- [Stated task 1]
Copy out the listing lines from the line with "The height and width of the screenshot is (600, 750)." to the line with "point(888,516)", including both of those lines.

+++ Document segment +++

This directory should be 
populated with various data files
containing well known datasets.


* The following Reuters RCV1 dataset available from
  http://jmlr.csail.mit.edu/papers/volume5/lewis04a/lyrl2004_rcv1v2_README.htm

        rcv1/lyrl2004_tokens_test_pt0.dat.gz
        rcv1/lyrl2004_tokens_test_pt1.dat.gz
        rcv1/lyrl2004_tokens_test_pt2.dat.gz
        rcv1/lyrl2004_tokens_test_pt3.dat.gz
        rcv1/lyrl2004_tokens_train.dat.gz
        rcv1/rcv1-v2.topics.qrels.gz


* The following CONLL2000 data available from
  http://www.cnts.ua.ac.be/conll2000/chunking

        conll2000/train.txt.gz
        conll2000/test.txt.gz


* The following PASCAL data available from
  ftp://largescale.ml.tu-berlin.de/largescale/ 

        pascal/alpha_train.dat.bz2
        pascal/alpha_train.lab.bz2
        pascal/webspam_train.dat.bz2
        pascal/webspam_train.lab.bz2
        pascal/convert.py

   These files must then be decoded using the python script convert.py.
   This can take a while.
        $ cd pascal
        $ ./convert.py -o alpha.txt alpha train
        $ ./convert.py -o webspam.txt webspam train

+++ Information provided +++

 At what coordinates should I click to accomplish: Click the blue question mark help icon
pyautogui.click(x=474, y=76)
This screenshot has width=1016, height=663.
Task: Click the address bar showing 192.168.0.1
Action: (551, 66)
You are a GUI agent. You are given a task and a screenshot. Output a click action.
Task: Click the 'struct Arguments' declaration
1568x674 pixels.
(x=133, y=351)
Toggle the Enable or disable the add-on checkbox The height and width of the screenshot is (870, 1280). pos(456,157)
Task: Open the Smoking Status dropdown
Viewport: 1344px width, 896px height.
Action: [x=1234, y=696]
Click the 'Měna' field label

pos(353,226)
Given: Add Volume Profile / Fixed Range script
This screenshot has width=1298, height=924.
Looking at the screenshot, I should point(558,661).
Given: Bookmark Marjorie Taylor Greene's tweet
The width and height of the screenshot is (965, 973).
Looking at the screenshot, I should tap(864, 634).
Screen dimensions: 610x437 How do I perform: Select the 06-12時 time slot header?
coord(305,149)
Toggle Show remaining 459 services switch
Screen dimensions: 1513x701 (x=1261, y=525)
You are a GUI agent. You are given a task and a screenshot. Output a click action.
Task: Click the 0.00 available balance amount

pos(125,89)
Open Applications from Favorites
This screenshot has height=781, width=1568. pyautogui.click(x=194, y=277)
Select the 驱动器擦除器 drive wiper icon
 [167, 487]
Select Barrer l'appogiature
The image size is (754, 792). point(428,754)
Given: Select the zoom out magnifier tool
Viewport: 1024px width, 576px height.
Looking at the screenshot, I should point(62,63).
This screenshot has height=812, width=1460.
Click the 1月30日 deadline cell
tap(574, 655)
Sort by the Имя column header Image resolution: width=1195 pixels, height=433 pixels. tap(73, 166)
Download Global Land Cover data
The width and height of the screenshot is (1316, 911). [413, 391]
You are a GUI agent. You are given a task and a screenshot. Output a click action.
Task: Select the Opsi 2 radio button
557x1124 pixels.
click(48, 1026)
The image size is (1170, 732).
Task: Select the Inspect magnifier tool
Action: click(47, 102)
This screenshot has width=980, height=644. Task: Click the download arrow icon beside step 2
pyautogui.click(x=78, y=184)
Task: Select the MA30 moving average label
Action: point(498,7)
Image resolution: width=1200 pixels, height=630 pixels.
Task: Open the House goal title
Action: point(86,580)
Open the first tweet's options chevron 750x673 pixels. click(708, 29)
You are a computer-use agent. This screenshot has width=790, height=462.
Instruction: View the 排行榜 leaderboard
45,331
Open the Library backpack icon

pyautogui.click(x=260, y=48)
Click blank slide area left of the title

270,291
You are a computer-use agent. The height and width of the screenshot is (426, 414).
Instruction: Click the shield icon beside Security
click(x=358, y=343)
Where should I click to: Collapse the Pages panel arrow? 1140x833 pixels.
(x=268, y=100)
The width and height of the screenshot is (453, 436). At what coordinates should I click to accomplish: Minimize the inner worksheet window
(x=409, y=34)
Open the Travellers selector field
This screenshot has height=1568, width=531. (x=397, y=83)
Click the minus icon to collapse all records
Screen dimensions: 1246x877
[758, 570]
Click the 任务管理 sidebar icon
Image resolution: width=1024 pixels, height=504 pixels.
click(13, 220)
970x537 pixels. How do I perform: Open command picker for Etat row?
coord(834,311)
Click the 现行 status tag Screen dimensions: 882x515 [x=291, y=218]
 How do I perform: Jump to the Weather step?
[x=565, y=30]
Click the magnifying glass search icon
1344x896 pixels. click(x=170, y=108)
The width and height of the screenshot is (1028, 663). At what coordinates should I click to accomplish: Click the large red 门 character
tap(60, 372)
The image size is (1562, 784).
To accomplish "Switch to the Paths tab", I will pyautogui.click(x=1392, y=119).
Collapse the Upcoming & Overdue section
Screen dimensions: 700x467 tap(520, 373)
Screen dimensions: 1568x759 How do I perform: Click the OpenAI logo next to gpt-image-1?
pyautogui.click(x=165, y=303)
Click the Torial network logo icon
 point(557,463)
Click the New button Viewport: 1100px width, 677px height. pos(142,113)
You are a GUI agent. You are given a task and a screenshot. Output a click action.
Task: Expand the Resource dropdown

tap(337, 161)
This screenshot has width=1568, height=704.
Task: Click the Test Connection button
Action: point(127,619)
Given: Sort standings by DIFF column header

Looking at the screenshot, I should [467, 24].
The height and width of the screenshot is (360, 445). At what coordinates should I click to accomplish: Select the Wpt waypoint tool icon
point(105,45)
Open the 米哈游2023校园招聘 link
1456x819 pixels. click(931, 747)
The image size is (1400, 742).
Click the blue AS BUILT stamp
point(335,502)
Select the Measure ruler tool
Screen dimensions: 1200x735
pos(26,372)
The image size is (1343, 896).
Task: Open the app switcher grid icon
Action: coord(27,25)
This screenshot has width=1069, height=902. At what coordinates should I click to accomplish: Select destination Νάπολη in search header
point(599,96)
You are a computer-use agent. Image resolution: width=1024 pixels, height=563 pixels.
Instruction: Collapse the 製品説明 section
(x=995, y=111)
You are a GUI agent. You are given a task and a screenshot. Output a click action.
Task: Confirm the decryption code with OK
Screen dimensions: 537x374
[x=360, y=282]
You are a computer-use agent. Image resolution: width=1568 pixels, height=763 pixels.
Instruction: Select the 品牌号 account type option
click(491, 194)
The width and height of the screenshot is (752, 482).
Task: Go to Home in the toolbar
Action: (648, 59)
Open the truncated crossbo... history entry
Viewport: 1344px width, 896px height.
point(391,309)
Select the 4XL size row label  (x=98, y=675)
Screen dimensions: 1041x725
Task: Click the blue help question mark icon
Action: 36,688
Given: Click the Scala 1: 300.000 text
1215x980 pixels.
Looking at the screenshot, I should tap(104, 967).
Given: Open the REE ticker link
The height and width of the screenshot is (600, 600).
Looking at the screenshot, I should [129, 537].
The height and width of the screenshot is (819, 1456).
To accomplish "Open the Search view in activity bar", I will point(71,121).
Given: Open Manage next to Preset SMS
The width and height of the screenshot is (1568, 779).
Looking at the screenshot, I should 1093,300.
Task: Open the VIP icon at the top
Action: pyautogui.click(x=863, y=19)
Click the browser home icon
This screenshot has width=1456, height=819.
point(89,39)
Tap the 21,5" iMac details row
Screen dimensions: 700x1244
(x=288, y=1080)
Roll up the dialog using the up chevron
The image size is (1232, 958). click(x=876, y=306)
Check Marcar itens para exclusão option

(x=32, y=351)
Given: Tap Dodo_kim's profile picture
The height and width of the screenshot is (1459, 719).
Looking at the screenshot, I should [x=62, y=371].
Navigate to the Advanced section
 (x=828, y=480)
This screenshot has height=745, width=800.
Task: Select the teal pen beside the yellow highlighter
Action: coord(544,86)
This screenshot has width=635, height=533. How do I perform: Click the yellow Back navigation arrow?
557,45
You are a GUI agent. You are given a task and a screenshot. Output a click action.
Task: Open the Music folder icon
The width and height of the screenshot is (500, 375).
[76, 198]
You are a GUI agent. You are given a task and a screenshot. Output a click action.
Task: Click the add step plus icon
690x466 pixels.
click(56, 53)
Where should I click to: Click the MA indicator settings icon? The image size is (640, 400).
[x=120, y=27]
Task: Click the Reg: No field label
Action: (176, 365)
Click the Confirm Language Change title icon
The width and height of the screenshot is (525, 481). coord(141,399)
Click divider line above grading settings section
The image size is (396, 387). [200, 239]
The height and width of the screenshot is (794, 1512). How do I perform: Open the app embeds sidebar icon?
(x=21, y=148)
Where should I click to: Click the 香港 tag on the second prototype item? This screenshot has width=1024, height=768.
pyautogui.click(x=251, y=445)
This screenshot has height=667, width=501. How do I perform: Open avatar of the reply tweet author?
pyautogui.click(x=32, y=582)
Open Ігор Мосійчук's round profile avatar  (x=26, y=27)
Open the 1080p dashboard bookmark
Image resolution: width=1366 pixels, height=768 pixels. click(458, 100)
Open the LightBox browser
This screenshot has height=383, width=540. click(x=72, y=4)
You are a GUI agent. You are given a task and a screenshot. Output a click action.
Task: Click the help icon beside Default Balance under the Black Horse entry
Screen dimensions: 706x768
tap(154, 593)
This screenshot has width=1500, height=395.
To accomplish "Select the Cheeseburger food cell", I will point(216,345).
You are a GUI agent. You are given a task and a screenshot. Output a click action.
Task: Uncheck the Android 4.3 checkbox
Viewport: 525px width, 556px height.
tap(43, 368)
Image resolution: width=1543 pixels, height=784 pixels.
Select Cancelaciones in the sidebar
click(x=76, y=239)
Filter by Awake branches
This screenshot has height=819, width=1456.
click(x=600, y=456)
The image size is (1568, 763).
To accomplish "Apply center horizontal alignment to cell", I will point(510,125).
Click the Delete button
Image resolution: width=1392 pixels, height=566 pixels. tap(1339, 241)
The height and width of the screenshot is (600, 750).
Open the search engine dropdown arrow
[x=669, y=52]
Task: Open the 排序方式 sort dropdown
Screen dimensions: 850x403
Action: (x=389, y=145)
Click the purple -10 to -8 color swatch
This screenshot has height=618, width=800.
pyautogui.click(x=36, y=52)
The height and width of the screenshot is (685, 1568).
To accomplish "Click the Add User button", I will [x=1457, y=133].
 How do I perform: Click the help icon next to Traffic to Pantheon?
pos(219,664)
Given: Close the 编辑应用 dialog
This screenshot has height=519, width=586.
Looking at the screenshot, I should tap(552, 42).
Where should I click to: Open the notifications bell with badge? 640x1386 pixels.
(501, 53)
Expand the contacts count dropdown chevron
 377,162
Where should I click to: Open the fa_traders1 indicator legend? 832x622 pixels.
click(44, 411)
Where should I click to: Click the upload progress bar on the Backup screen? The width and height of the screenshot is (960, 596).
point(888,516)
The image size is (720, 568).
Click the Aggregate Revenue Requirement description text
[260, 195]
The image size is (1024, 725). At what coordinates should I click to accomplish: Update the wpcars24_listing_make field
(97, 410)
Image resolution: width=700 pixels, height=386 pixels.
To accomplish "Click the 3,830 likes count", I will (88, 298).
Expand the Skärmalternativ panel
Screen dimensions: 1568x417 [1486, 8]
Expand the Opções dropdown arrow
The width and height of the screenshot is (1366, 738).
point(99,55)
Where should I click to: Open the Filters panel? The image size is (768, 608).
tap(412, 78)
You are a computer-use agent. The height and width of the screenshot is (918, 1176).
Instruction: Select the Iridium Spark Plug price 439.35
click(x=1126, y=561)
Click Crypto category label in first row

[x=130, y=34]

+++

- [Stated task 2]
In the dataset directory note, which Python script decodes the PASCAL files?

- [Output 1]
The height and width of the screenshot is (600, 750).
Open the search engine dropdown arrow
[x=669, y=52]
Task: Open the 排序方式 sort dropdown
Screen dimensions: 850x403
Action: (x=389, y=145)
Click the purple -10 to -8 color swatch
This screenshot has height=618, width=800.
pyautogui.click(x=36, y=52)
The height and width of the screenshot is (685, 1568).
To accomplish "Click the Add User button", I will [x=1457, y=133].
 How do I perform: Click the help icon next to Traffic to Pantheon?
pos(219,664)
Given: Close the 编辑应用 dialog
This screenshot has height=519, width=586.
Looking at the screenshot, I should tap(552, 42).
Where should I click to: Open the notifications bell with badge? 640x1386 pixels.
(501, 53)
Expand the contacts count dropdown chevron
 377,162
Where should I click to: Open the fa_traders1 indicator legend? 832x622 pixels.
click(44, 411)
Where should I click to: Click the upload progress bar on the Backup screen? The width and height of the screenshot is (960, 596).
point(888,516)

- [Output 2]
convert.py